Redacción de ‘El Papelerito’
Lo que alguna vez se presentó como una cruzada sin precedentes contra la corrupción en México, hoy parece desmoronarse entre silencios cómplices, omisiones deliberadas y batallas legales perdidas. La «Operación Justicia para Chihuahua», el sello distintivo del gobierno de Javier Corral, acaba de recibir uno de sus golpes más contundentes: un juez en El Paso, Texas, desechó la demanda civil contra César Duarte por falta de pruebas sobre la supuesta compra de 50 propiedades en Estados Unidos.
¿El motivo? Las pruebas “jamás llegaron” al expediente. No porque no existieran, acusa Corral en su respuesta pública, sino porque el actual gobierno de María Eugenia Campos Galván, que heredó la responsabilidad legal de ese caso, nunca respondió los requerimientos del despacho jurídico contratado. Peor aún: ahora será el propio gobierno estatal quien deba cubrir los honorarios legales de Duarte, por una demanda que terminó por beneficiar al acusado.
Este episodio no solo es una derrota jurídica. Es el símbolo del fracaso estructural de una operación que prometía ser ejemplo nacional de justicia, pero que con el tiempo terminó atrapada entre errores procesales, cálculos políticos y una evidente falta de continuidad institucional.
Durante años, Javier Corral construyó una narrativa poderosa: Duarte era el emblema del saqueo, el PRI representaba la corrupción sistémica, y su gobierno sería el primero en llevar a la cárcel a un exgobernador por peculado. Esa promesa se materializó en detenciones espectaculares, declaraciones incendiarias y una agenda pública centrada en la ética gubernamental.
Sin embargo, la realidad es otra: ninguna sentencia firme, múltiples procesos estancados, y ahora, una derrota en territorio estadounidense que deja en evidencia lo que muchos sospechaban: la “justicia” era también una herramienta política. Fue eficaz como narrativa, pero endeble como proyecto jurídico.
Para colmo, el fallo en Texas llega en un momento en el que César Duarte intenta reconstruir su imagen, con ruedas de prensa en las que se dice víctima de una persecución y hasta coquetea con la posibilidad de volver a la política. Y no es que haya sido absuelto en todos los casos, pero esta victoria le da el argumento que necesitaba para pasar de acusado a acusador: anunció que analiza demandar a Corral por daño moral.
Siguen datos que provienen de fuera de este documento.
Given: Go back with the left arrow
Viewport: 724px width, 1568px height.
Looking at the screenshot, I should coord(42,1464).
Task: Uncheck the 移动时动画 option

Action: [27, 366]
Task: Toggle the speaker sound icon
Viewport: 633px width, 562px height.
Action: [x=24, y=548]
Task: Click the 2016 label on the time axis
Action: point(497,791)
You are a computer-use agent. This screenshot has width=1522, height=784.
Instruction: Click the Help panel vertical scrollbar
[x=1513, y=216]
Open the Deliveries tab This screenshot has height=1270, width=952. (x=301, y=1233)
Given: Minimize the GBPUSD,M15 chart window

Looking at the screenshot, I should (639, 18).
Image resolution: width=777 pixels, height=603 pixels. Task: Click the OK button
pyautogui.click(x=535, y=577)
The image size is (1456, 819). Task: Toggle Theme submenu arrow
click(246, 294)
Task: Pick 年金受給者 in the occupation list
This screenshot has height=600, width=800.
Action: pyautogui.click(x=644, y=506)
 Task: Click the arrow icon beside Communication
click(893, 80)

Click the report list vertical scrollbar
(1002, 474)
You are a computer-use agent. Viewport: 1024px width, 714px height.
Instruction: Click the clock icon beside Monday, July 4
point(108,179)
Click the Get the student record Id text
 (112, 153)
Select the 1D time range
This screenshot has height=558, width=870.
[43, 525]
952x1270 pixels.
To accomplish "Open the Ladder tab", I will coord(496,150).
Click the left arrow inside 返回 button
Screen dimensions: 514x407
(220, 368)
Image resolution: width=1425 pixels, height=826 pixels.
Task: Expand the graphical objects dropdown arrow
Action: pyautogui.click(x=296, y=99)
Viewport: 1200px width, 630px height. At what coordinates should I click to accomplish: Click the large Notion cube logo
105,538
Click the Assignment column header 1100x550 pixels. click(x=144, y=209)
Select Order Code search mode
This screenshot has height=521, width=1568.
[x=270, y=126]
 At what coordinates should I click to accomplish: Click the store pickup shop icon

Lo más grave de este nuevo capítulo no es solo que Duarte gane terreno, sino que Corral quede atrapado entre dos fuegos: su antigua bandera moralista, que pierde fuerza, y su propio partido —el PAN—, hoy dividido y en alianza tácita con el grupo de Maru Campos, a quien acusa de haber pactado la impunidad del exgobernador.
El fracaso de “Operación Justicia para Chihuahua” es también una advertencia para quienes buscan hacer justicia a partir del espectáculo mediático: sin pruebas sólidas, sin seguimiento institucional, y sin voluntad política transversal, hasta los casos más escandalosos terminan archivados o desechados.
Y la factura, al final, siempre la paga el mismo: el pueblo de Chihuahua. Primero saqueado, luego ilusionado, y ahora nuevamente burlado.
En esta historia, la corrupción no fue vencida. Solo cambió de manos, se adaptó al nuevo gobierno y supo esperar el momento oportuno para contraatacar. La justicia prometida se disolvió entre papeles sin firmar, expedientes sin pruebas y gobernantes sin convicción.
Así, de la épica anticorrupción solo quedan retazos, memes, y un nuevo veredicto en el extranjero que grita lo que ya era evidente: “Justicia para Chihuahua” se convirtió en justicia para nadie.